El Instituto Nacional de Asuntos Indígenas (INAI) declaró «Sitio Sagrado» al volcán Llullaillaco, en la Cordillera de los Andes en la provincia Salta, donde en 1999 fueron hallados los cuerpos congelados, de más de 500 años de antigüedad, de dos niños y una adolescente que se presume fueron sacrificados por los incas. Los restos momificados de las dos niñas y el niño fueron calificados como los de mejor estado de conservación entre los hallazgos de este tipo en todo el mundo.
Este hallazgo originó un movimiento científico sin precedentes en la provincia de Salta, en procura de establecer y replicar las condiciones naturales que permitieron evitar los procesos de descomposición.
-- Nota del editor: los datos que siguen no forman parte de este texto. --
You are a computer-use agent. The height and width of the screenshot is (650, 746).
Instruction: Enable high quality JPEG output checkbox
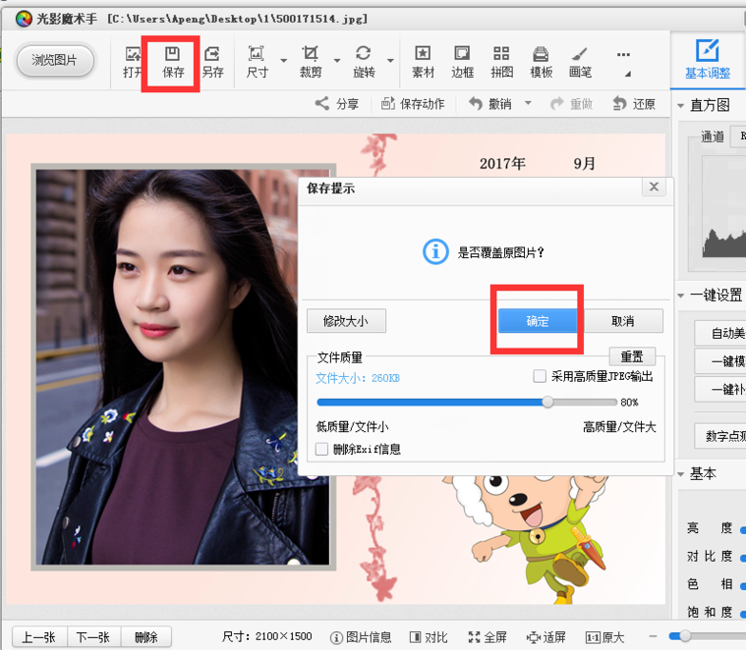539,376
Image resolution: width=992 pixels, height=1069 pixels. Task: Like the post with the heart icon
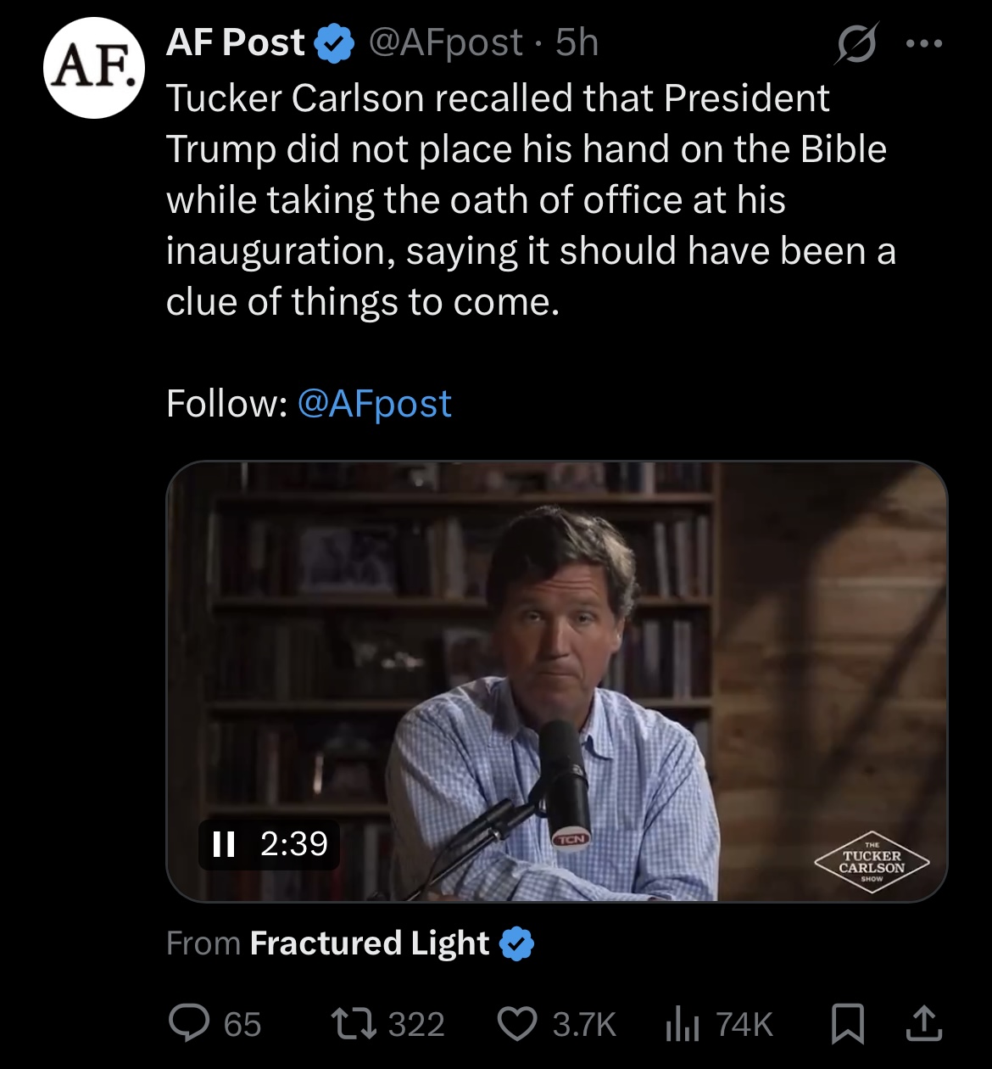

Es así que tras ser descubiertos los restos arqueológicos, el exgobernador Juan Carlos Romero hizo construir con tecnología de punta tres cápsulas especiales que replicaron las condiciones de presión y temperatura que permitieron conservar los restos en perfectas condiciones hasta el día de hoy.
Posteriormente, los Niños del Llullaillaco, fueron colocados en el actual Museo de Alta Montaña (MAM), lugar que fue especialmente construido para preservar el legado de la cultura milenaria de los Incas a través de los tres niños, junto con el ajuar encontrado.
Ahora, numerosas comunidades y organizaciones indígenas han solicitado la declaración de Sitio Sagrado a los enterratorios ubicados en el volcán Llullaillaco y la restitución de «La Niña del Rayo’, «La «Doncella’ y «El Niño’, exhumados del centro ceremonial con restos humanos más alto del mundo, a 6.730 metros de altura, en la cumbre del Volcán.
“Nosotros venimos con el Instituto ejecutando una ley nacional de restituciones que data del 2001 y que se promulgó en el 2010 en el marco de una reparación histórica a las comunidades. Todas las comunidades originarias del país están reclamando la restitución de los cuerpos, nosotros tomamos esas demandas que hacen y somos los intermediaros con el MAAM”, manifestó en FM Pacífico Fernando Pepe, antropólogo del INAI.
Pepe explicó que desde el INAI buscan que los cuerpos lleguen a la comunidad, y después la comunidad es quien decide qué hacer con ellos. En Catamarca se logró en el 2019 la restitución de una momia que logró llegar hasta la comunidad originaria y fueron ellos quienes decidieron subirla al altar sagrado donde estaba enterrada.
“Nosotros llegamos gasta la puerta de la comunidad, después ellos deciden qué hacer con sus ancestros. Para nosotros que se retiren del centro de Salta y vuelvan a la comunidad es un gran paso. Si no hubiese un conflicto de intereses ya hubieses sido restituidos, ahora vamos a comenzar el largo camino de la mesa de diálogo”, sostuvo Fernando.
El antropólogo además manifestó que los pueblos originarios en Argentina perdieron la custodia de sus ancestros porque sus cementerios pasaron a ser patrimonio de la Nación.
“Si me dijeran que el Gobierno de Salta o el museo, con lo que recaudan hicieron algo para palear la desnutrición, darles agua o construir viviendas para los pueblos originarios, podríamos estar discutiendo sobre los beneficios que esto les trae, pero no es así”, dijo.